Stored data entries:
[Start of Attachment]
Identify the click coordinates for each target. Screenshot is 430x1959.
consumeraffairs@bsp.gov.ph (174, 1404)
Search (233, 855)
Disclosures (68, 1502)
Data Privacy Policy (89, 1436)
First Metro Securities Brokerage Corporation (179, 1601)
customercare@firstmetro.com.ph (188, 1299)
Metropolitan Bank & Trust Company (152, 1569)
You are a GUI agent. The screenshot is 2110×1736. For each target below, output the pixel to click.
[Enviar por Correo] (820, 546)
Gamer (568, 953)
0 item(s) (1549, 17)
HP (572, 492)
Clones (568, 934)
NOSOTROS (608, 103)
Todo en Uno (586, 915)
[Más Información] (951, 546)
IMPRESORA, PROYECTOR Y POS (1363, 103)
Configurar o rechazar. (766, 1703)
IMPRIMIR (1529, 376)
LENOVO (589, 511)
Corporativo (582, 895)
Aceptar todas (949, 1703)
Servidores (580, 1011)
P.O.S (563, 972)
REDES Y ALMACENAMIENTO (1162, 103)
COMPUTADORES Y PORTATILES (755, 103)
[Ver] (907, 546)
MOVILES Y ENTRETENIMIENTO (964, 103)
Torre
[End of Attachment]
From the records above, transcribe exactly the run of lines that opens with the line holding "Clones (568, 934)" and closes with the line holding "COMPUTADORES Y PORTATILES (755, 103)", both included.

Clones (568, 934)
NOSOTROS (608, 103)
Todo en Uno (586, 915)
[Más Información] (951, 546)
IMPRESORA, PROYECTOR Y POS (1363, 103)
Configurar o rechazar. (766, 1703)
IMPRIMIR (1529, 376)
LENOVO (589, 511)
Corporativo (582, 895)
Aceptar todas (949, 1703)
Servidores (580, 1011)
P.O.S (563, 972)
REDES Y ALMACENAMIENTO (1162, 103)
COMPUTADORES Y PORTATILES (755, 103)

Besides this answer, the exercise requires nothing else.